* _What to work on_
Up to and including the line with "The width and height of the screenshot is (1600, 840).", copy the records below exactly from their first line.

* _Exercise input_

___

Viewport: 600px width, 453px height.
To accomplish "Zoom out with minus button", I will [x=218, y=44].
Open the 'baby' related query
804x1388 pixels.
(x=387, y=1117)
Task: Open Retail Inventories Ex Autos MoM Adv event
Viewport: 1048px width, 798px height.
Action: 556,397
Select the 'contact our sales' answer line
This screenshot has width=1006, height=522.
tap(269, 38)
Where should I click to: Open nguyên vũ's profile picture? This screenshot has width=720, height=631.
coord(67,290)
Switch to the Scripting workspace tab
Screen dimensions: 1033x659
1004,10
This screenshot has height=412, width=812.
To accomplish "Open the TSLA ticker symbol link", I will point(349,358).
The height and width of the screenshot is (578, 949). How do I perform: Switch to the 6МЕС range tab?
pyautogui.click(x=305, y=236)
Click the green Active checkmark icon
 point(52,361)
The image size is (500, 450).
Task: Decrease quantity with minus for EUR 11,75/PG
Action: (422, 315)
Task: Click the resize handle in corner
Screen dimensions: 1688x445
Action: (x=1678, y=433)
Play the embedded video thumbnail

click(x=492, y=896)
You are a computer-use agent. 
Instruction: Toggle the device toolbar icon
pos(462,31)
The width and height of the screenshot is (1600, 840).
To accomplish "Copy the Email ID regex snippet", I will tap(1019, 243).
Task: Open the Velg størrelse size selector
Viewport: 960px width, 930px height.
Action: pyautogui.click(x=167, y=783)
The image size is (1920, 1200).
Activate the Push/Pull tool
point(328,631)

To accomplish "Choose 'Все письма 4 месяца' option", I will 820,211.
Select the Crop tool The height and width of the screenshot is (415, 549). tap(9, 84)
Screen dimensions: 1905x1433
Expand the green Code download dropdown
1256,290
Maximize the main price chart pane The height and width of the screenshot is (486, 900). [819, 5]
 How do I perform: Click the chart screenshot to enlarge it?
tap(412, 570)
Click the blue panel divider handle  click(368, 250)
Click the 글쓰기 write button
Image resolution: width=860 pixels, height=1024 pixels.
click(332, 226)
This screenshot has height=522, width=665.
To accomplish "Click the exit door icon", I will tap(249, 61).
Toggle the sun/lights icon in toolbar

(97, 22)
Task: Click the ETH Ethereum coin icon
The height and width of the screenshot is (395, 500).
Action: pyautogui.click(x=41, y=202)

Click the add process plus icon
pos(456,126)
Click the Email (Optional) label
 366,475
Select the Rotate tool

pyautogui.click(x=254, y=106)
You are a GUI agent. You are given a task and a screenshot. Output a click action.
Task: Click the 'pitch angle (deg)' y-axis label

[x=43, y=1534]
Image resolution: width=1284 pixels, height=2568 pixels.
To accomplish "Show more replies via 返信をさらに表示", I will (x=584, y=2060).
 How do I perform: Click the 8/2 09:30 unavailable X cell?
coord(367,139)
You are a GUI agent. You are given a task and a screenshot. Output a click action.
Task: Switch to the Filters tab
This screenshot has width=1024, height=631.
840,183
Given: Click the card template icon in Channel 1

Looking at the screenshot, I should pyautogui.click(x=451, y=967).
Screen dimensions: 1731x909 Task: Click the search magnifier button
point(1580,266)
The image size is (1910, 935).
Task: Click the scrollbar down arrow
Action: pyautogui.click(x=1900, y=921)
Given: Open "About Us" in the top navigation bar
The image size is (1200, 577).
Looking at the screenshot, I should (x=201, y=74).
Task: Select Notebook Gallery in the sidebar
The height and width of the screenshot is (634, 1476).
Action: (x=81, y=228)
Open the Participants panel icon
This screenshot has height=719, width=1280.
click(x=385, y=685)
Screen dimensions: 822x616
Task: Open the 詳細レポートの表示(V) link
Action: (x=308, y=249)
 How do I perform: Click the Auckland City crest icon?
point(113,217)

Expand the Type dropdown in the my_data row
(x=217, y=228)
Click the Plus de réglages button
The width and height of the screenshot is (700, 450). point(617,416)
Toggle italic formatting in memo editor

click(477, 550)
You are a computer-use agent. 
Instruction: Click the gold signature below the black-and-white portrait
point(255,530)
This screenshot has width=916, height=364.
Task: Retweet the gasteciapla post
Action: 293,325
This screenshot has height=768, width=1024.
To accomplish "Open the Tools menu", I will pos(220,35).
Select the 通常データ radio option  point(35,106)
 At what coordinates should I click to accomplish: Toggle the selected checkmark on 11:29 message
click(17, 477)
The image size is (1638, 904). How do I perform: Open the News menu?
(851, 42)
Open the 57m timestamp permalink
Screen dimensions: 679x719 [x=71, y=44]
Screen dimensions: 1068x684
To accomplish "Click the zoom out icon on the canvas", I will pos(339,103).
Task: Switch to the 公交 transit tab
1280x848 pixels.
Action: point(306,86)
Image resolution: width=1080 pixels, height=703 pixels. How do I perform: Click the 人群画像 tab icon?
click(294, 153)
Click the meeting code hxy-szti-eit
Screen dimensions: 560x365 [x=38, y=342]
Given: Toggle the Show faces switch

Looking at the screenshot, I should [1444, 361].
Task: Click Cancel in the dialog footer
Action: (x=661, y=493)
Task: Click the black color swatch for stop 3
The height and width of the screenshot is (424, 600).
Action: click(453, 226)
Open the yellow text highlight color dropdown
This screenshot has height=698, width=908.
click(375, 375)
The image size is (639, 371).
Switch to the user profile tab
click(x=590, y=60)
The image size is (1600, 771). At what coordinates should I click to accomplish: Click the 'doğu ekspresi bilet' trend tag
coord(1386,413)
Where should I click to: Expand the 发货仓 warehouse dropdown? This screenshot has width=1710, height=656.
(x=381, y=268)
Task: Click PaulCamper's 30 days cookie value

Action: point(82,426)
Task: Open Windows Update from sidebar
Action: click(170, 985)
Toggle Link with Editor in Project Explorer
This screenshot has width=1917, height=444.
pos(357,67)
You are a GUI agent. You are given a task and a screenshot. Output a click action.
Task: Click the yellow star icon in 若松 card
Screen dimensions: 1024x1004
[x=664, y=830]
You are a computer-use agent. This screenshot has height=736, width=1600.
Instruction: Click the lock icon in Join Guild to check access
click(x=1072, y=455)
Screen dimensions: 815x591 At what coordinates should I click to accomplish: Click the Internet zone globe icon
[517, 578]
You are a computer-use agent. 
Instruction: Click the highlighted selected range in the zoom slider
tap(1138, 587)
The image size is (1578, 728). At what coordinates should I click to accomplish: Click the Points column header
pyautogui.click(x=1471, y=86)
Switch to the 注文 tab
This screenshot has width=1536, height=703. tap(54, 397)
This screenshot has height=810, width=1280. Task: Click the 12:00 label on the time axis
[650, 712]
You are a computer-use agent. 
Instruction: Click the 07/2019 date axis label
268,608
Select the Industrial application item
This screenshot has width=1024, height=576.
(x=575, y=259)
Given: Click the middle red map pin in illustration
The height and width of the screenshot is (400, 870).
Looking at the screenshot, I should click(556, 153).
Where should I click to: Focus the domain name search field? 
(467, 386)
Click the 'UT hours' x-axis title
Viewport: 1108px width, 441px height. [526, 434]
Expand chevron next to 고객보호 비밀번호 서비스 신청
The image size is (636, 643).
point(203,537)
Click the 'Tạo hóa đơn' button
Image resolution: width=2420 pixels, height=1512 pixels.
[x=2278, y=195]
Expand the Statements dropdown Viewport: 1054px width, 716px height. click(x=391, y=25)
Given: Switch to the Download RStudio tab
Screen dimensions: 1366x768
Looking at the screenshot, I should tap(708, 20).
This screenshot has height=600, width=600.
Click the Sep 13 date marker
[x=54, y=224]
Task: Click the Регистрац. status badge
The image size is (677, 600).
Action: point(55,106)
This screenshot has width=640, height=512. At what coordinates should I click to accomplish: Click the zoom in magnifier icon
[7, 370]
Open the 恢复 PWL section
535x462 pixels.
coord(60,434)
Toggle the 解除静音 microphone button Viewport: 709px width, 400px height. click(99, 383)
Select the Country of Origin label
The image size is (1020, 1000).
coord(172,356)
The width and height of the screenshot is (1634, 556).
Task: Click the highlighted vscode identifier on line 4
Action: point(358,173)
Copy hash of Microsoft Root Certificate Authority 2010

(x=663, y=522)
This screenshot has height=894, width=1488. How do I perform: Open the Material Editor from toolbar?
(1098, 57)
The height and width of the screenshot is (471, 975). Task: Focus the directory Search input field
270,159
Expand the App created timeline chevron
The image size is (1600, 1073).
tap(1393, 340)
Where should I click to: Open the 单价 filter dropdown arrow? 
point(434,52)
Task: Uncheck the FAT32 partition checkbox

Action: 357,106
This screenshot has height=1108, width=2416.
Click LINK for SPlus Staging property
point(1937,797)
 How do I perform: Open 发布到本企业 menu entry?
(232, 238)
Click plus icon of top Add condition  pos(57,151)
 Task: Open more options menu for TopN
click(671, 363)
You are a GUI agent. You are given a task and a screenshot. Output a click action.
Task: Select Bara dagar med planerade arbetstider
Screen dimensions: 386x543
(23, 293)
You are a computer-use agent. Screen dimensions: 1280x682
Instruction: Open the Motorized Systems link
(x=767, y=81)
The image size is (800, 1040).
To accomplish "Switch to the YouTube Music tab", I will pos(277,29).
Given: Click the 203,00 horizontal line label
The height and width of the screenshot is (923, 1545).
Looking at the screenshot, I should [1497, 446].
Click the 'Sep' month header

___

* _Answer space_
Viewport: 600px width, 453px height.
To accomplish "Zoom out with minus button", I will [x=218, y=44].
Open the 'baby' related query
804x1388 pixels.
(x=387, y=1117)
Task: Open Retail Inventories Ex Autos MoM Adv event
Viewport: 1048px width, 798px height.
Action: 556,397
Select the 'contact our sales' answer line
This screenshot has width=1006, height=522.
tap(269, 38)
Where should I click to: Open nguyên vũ's profile picture? This screenshot has width=720, height=631.
coord(67,290)
Switch to the Scripting workspace tab
Screen dimensions: 1033x659
1004,10
This screenshot has height=412, width=812.
To accomplish "Open the TSLA ticker symbol link", I will point(349,358).
The height and width of the screenshot is (578, 949). How do I perform: Switch to the 6МЕС range tab?
pyautogui.click(x=305, y=236)
Click the green Active checkmark icon
 point(52,361)
The image size is (500, 450).
Task: Decrease quantity with minus for EUR 11,75/PG
Action: (422, 315)
Task: Click the resize handle in corner
Screen dimensions: 1688x445
Action: (x=1678, y=433)
Play the embedded video thumbnail

click(x=492, y=896)
You are a computer-use agent. 
Instruction: Toggle the device toolbar icon
pos(462,31)
The width and height of the screenshot is (1600, 840).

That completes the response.